As with all technological advancements, history will not likely repeat itself with Web Design, but that doesn’t mean we can’t learn from the past. “Vintage” is not a compliment when referring to your Web Site. Beginning in the 60’s, the Internet was created as a means to transfer information from scientists to military personnel via telephone lines. The 1990’s brought mass usage of this thing called the Internet. It just took a few years for us to learn how to harness its power. Where art thou, Netscape?
At the start, Web design was basic HTML (hyper text markup language) coding because it allowed Sites to link up. It wasn’t fancy, but it had possibilities. These Web Sites, called first generation sites, contained limited graphics and linear layouts. Here is an example of a first generation Site. Slower modems could more easily transfer the information. Second generation Web Sites are probably what most of us think of when we reference 90’s style design. Here is an example of a second generation Site. It wasn’t until the third generation of Web design that Site had colorful backgrounds and animation. HTML was gradually becoming more and more complex when CSS (cascading style sheets) became available.
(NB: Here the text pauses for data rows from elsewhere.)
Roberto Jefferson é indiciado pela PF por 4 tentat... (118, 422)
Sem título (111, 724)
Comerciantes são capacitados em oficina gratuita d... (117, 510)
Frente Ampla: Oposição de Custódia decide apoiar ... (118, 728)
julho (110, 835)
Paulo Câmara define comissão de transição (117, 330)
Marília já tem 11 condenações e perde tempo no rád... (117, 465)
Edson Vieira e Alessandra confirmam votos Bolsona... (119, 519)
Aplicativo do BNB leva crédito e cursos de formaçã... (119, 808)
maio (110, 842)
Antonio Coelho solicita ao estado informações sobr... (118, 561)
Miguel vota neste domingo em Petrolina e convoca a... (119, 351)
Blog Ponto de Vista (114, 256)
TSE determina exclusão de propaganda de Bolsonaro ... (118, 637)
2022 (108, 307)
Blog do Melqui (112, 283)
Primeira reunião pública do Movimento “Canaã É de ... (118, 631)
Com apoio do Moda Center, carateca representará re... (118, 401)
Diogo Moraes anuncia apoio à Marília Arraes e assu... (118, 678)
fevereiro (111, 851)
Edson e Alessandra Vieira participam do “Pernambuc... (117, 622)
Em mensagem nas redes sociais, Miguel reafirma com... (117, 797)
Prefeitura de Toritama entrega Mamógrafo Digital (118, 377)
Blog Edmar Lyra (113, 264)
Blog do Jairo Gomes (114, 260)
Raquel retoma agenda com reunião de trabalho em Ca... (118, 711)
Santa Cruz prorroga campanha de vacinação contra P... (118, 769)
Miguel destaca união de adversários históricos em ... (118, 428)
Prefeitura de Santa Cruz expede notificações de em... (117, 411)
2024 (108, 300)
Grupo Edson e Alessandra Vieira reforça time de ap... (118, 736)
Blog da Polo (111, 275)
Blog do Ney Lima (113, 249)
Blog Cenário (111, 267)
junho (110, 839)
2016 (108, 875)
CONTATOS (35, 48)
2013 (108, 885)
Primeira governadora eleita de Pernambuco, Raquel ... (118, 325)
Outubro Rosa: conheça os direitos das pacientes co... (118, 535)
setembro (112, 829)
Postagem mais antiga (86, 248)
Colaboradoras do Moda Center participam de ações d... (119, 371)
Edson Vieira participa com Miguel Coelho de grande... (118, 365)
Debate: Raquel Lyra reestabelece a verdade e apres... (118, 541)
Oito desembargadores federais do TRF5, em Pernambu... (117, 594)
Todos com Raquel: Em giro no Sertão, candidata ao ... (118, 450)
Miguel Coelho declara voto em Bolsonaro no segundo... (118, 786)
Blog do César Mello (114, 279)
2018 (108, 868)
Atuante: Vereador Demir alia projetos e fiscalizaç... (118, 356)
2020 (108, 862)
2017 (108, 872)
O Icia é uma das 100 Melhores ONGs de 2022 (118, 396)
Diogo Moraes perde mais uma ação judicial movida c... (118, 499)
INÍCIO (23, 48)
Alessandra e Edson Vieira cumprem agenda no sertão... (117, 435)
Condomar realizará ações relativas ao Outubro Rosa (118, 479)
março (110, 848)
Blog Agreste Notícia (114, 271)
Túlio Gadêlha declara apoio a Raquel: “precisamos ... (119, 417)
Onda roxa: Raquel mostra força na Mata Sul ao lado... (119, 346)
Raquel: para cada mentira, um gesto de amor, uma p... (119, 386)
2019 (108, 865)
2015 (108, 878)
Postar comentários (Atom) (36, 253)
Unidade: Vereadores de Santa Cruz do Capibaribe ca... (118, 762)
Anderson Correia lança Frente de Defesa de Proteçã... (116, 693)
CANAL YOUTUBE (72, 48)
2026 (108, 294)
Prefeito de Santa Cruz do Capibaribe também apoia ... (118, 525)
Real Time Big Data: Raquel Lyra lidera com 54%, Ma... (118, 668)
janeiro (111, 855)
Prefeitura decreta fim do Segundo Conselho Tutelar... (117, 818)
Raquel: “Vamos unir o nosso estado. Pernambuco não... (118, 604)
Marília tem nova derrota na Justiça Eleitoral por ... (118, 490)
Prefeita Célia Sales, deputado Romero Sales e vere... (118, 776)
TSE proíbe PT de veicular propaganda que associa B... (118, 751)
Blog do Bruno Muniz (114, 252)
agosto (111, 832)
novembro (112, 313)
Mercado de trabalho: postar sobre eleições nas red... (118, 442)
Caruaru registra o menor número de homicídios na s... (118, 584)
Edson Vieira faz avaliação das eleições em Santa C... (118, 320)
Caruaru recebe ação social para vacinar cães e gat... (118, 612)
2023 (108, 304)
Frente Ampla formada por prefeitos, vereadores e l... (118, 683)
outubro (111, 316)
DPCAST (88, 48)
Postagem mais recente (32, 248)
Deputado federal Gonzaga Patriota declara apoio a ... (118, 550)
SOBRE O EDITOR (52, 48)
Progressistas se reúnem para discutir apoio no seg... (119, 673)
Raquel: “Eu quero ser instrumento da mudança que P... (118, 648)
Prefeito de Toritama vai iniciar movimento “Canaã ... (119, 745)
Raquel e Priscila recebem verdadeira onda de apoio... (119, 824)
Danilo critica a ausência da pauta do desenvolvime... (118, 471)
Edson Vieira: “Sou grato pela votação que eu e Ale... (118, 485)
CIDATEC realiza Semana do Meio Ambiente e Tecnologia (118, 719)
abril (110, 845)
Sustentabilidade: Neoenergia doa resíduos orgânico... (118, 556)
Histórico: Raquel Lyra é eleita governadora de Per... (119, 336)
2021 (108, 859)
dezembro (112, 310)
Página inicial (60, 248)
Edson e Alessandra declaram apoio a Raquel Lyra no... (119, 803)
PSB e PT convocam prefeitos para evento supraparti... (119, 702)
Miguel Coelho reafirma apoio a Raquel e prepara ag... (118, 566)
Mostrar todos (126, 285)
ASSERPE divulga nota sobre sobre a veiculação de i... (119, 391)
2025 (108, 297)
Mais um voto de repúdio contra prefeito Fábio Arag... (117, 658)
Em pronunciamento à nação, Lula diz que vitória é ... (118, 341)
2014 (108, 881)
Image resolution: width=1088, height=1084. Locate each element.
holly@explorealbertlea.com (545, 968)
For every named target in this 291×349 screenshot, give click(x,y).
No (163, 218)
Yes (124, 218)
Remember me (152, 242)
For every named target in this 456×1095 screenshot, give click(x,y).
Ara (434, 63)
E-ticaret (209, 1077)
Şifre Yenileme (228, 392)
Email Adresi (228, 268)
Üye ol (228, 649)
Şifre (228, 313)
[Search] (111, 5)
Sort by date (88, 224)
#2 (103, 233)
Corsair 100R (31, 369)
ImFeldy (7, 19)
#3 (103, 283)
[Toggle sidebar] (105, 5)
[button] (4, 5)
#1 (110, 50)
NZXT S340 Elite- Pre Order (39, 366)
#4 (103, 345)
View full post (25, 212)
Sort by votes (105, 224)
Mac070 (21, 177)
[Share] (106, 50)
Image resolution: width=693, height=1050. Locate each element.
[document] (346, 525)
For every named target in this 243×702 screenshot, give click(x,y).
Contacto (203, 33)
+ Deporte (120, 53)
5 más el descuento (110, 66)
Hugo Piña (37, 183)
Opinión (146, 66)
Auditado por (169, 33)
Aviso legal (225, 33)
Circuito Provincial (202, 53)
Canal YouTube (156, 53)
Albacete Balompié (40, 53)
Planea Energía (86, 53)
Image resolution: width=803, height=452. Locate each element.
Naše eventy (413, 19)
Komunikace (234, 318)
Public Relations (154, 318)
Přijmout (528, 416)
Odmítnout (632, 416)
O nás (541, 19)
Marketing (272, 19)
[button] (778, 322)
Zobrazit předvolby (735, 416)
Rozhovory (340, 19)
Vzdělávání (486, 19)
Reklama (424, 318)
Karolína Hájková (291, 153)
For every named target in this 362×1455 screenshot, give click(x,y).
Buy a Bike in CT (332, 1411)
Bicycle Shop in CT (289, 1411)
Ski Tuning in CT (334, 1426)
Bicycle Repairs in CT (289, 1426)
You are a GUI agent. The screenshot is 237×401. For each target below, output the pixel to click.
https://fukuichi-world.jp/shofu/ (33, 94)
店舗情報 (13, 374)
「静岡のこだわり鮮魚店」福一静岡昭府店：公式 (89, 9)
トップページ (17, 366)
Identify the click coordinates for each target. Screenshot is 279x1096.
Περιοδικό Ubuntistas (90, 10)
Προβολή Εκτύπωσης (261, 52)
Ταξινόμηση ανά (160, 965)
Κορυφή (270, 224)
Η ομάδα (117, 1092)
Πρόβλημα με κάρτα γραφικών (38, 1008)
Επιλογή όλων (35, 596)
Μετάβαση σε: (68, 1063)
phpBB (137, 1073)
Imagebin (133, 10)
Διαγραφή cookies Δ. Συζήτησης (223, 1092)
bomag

We have currently entered what is being called the fourth generation of Web design. Web Sites have every possibility to be a unique creation through tools such as XML, Java, and Flash. Designers can now add small programs with little effort to their Sites or add interactive elements such as videos, games, and other inclusions. There is software to create templates and designs. There are a wealth of products and information to create a professional and well-designed Web Site. Now, we are able to focus on content, readability, flow, and other aspects of Web design that make the user experience positive and informative.
So, HTML, thanks for everything you did in laying the foundation for our tools today.